Re: Browser inconsistencies wrt data validity semantics on form elements

2013-12-23 17:36, Šime Vidas wrote:
> Premise: If the :invalid and :valid selectors apply on a form element, 
> th[e]n that element has data validity semantics.

Well, I would rather say that it’s defined the other way around, in 
principle, but the pseudo-classes are a simple way to test things. There 
are some pitfalls, though. A more direct way is to test the validity 
property of an element object.

>
> I've tested in a few desktop browsers (on Windows) and I've noticed 
> some inconsistencies: The <form> element does not have data validity 
> semantics in Chrome/IE11 but it has in Firefox. The behavior is 
> opposite wrt <input type=submit> (Semantics in chrome/IE11 but not in 
> Firefox).
>
> Live demo: http://jsfiddle.net/RxLzM/4/
>
> From what I can see in the HTML 5.1 spec, there seem to be no validity 
> requirements for <input type=submit>, and I'm not sure about <form>.
An <input> element, classified as a submittable element (when type is 
other than hidden), is a candidate for constraint validation. For <input 
type=submit>, the only way it can be in the invalid state is when set so 
with setCustomValidity(). So in your test, it should always have green 
outline.

A <form> element is not a submittable element and does not have the 
validity property. So it seems that in your test, it should have black 
outline.

So it seems, but... the :invalid and :valid selectors are defined at
http://www.w3.org/html/wg/drafts/html/master/single-page.html#pseudo-classes
so that a <form> element, though it does not have the validity property, 
still is in the valid or invalid state in the sense of matching either 
:valid or :invalid. A <form> element matches :invalid when it is “the 
form owner 
<http://www.w3.org/html/wg/drafts/html/master/single-page.html#form-owner> 
of one or more elements that themselves are candidates for constraint 
validation 
<http://www.w3.org/html/wg/drafts/html/master/single-page.html#candidate-for-constraint-validation> 
but do not satisfy their constraints 
<http://www.w3.org/html/wg/drafts/html/master/single-page.html#satisfies-its-constraints>”.

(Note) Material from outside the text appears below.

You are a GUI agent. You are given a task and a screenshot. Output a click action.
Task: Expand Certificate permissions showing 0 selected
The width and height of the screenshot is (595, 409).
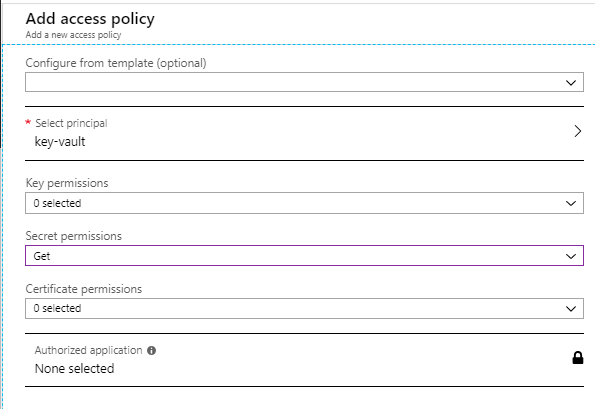[x=304, y=308]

When testing the elements in your example in Firefox and inspecting 
their validity property,  the <input type=submit> element has the 
validity property, which has the valid property set to true, and the 
<form> element lacks the validity property. This corresponds to what 
HTML5 CR and HTML 5.1 say.

So both browsers are wrong, in their implementations of these CSS 
features. Firefox is wrong in not showing green outline for <input 
type=submit>. Chrome (and IE 11) is wrong in not showing red outline for 
the <form> elements that has a control that does not satisfy its constraint.